The beauty of metal, to me, is how it seems to suggest music as a form of sculpture. The contour of distorted guitar lends itself to tactile shape, and sharp-relief shape at that. The best metal artists seem to possess this sense for sonic shape. Mastodon produce very convoluted and varied shapes, which is part of the appeal to synaesthetes like me.
Post-thrash metal famously covets the musical seriousness of classical forms, but this can feel like an empty pretense when artists import these qualities crudely or clumsily from elsewhere; it often seems incompletely felt, or done for sheer reference's sake. Mastodon, on the other hand, expand on musical topics that are actually peculiar to the metal genre -- for example, in-depth exploration of unstable modes, like Locrian. They aren't the only band to do this, but it ensures the kind of musical pretention they aspire to is one they can legitimately lay claim.

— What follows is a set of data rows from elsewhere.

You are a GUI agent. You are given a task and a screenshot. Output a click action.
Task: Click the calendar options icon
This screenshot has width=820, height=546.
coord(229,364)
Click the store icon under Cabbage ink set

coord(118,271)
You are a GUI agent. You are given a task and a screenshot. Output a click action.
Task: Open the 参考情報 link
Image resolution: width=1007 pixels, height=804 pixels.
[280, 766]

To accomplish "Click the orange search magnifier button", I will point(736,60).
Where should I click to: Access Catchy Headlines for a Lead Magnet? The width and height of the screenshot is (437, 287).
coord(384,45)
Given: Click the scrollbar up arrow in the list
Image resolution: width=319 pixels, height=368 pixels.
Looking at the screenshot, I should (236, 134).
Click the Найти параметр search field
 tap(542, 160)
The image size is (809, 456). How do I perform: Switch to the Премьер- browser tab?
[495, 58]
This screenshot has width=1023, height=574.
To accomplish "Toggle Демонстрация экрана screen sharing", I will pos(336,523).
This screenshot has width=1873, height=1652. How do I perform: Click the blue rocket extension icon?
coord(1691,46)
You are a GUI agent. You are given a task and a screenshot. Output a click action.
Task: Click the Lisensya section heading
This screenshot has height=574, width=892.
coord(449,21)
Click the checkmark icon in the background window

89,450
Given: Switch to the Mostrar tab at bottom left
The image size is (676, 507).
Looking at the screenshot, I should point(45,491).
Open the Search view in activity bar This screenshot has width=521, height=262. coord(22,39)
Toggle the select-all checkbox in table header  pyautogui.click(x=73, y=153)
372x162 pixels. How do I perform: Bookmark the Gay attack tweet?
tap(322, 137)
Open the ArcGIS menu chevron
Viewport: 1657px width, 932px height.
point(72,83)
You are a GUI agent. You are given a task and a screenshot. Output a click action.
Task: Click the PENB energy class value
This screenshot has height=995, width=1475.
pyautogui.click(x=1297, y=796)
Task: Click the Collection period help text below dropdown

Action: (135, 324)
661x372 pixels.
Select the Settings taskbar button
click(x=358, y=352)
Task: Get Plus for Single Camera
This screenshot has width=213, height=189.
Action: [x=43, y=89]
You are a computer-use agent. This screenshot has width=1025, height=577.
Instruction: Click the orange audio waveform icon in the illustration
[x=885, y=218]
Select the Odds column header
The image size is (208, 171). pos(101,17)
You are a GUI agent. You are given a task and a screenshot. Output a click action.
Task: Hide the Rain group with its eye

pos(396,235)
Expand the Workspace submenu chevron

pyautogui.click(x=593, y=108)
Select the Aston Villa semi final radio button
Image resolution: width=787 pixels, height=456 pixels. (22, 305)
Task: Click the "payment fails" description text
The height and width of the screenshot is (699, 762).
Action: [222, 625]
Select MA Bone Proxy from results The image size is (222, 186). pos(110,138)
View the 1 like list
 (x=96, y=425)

My problem with Mastodon, if anything, is that they're too interesting. They're relentlessly interesting, particularly the drummer; it's as though he thinks anything less complex than a clatter of 32nd note beats is phoning it in. That gets tiring for me. But it feels churlish to complain too much, because while I love the sound of metal, in practice very little of it satisfies me aesthetically; I feel like I ought to be grateful for what I can get (and Melville is a fantastic source for a concept record).